Former ANZ Royal Bank chief executive Stephen Higgins said that
officials were often eager to approve big investment projects, and that
numerous examples of abandoned projects could be found in the
investments promised before 2008. He also noted that some companies
with approved investments were not even searchable on the Internet.
“If you Google them, invariably you can’t find them…. They’re just not legitimate businesses,” he said.
“The figures that are pledged investment should be treated with a
very high level of caution. History has shown that they do not have a
very high level of reliability.”
The CIB’s 2012 investment figures, obtained last week, record $2.28 billion of pledged investment for last year.

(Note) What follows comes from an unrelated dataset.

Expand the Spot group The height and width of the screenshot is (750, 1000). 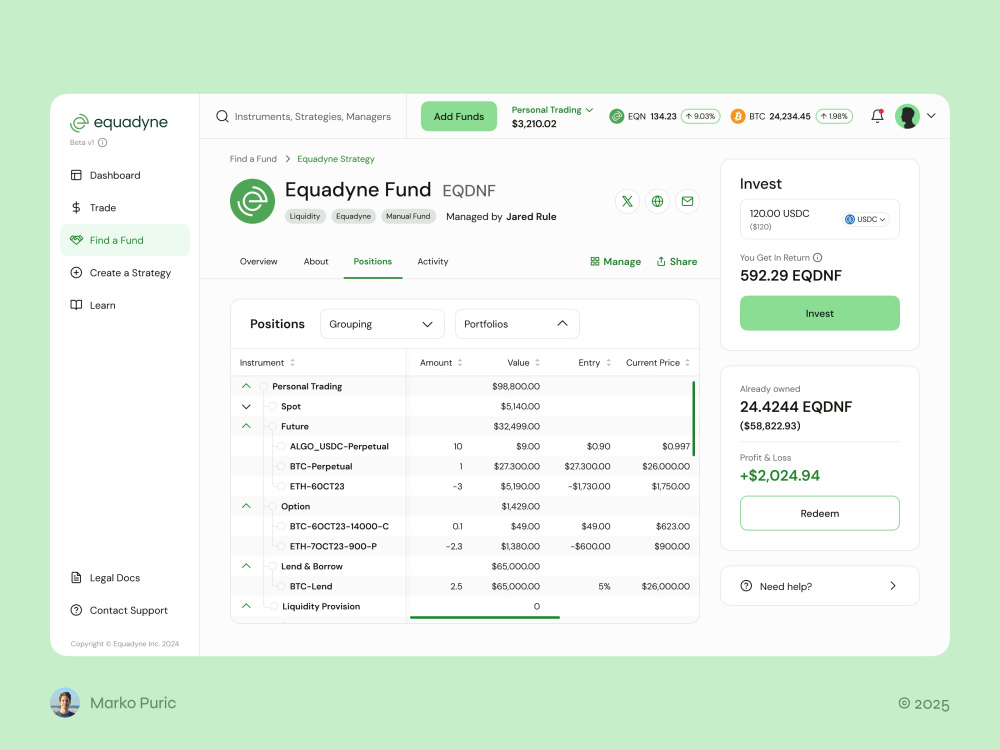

This includes the $205 million Aeon Mall from Japan, a milestone in
Japanese investment in Cambodia for which construction began in
December.
Another standout project, which has not been publicly announced, is a
$640.6 million investment by well-known businessman Sok Kong’s Sokimex
Corporation, for a “resort development” at the Kirirom National Park in
Kompong Speu province.
Svay Vuthy, Sok Kong’s representative in charge of development
projects, said a “masterplan is under way” for the project. Mr. Vuthy
said the development, which is planned on 2,200 hectares of land, would
be similar to the company’s $1 billion Bokor Mountain project, which
includes three large hotel-casinos and is currently under construction
in Kampot province.
Sokimex is also building a $120 million hotel on Phnom Penh’s Chroy Changva peninsula.
Mr. Vuthy said gaining approval for such investments was just the beginning of a long process for a large project like Kirirom.
“The time [before the project gets under way] is dependent on us
submitting the plan to the ministries,” he said. “Once it is approved,
it won’t take long to start the project.”